Immunofluorescence of gastric organoids with ARID1A CRISPR knockout show mucin production

We also create organoid cultures from tumor biopsies. This allows a patient's tumor cells to be grown in an incubator. In this way we are attempting to understand why tumors are sensitive or resistant to certain treatments. Some examples of tumor organoid cultures are shown below:

Traditional organoids typically only contain epithelial cells. We are interested in making organoids with higher cellular complexity that preserve epithelium together with the vast diversity of immune cells that are present in normal tissues as well as diseases such as cancer. For instance, we can create air-liquid interface organoids from human tumor biopsies that contain cancer cells and their endogenous infiltrating immune cells as a cohesive unit that does not require reconstitution.
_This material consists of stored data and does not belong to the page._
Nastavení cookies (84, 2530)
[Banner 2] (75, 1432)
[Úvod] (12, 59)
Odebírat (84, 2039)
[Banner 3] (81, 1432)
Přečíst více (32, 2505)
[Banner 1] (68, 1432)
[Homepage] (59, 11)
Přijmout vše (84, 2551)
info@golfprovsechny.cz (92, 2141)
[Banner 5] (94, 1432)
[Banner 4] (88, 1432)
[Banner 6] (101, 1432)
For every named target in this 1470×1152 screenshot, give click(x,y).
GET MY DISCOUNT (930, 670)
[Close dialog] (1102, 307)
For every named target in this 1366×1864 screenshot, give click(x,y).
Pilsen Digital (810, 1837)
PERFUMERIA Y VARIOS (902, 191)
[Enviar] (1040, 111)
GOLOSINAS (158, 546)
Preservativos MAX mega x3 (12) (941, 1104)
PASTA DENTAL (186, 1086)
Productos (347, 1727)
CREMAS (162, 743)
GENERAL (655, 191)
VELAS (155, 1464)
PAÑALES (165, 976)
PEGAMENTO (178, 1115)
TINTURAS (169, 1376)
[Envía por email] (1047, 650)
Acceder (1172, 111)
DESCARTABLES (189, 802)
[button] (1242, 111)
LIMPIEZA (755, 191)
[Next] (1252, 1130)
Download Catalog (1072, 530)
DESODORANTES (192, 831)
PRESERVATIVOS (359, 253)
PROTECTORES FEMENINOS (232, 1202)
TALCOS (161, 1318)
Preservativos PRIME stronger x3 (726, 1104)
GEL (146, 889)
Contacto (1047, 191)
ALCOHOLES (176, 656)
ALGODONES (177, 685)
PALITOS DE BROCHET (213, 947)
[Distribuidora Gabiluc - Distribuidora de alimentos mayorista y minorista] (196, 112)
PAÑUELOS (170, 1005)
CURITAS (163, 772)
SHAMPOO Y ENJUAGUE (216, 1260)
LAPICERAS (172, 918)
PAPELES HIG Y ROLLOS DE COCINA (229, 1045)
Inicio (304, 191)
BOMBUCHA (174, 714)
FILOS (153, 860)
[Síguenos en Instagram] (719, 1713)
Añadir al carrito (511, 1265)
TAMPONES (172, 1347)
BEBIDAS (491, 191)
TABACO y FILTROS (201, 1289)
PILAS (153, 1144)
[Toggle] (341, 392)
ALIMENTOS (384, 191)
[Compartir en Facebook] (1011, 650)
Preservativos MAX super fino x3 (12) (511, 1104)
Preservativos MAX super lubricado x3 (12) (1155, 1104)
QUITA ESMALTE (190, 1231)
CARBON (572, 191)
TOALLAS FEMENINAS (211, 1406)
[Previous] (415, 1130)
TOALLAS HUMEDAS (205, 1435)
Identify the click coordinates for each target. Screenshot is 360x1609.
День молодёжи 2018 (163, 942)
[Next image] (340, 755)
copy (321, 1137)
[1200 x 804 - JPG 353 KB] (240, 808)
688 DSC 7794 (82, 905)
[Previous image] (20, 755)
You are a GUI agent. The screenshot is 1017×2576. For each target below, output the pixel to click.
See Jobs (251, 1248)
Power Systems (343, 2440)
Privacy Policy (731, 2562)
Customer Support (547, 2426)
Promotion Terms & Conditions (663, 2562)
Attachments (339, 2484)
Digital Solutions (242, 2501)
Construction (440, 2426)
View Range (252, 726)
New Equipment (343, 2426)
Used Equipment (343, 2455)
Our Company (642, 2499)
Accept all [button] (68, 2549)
An exciting application of our cancer organoids that contain tumor-infiltrating immune populations is the ability to model immunotherapies such as immune-checkpoint inhibitors. Indeed, our tumor-immune organoids actively respond to anti-PD-1 treatment (Cell 2018). This provides a human experimental system to understand how immunotherapy works, to test novel immunotherapies, and to potentially even predict to which immunotherapies a patient might best respond (Nature Reviews Cancer 2024).

Organoids that contain immune cells can also be used to model autoimmune diseases. For example, we have created organoids from intestinal biopsies of celiac disease patients to create "celiac disease in a dish." We can add gluten to these organoids, which activates resident T and B cells to destroy the intestinal epithelium, mimicking human celiac disease. This has potential to understand how celiac disease occurs, to test new celiac disease therapies, and to potentially aid in celiac disease diagnosis (Nature 2024). Further, other autoimmune diseases could be modeled in this manner.

We also use organoids to model different types of viral and bacterial infections. In recent studies we have infected our recently developed human lung alveolar and bronchiolar cultures with SARS-CoV-2, using a method to turn organoids “inside-out”, in collaboration with Catherine Blish and Manuel Amieva.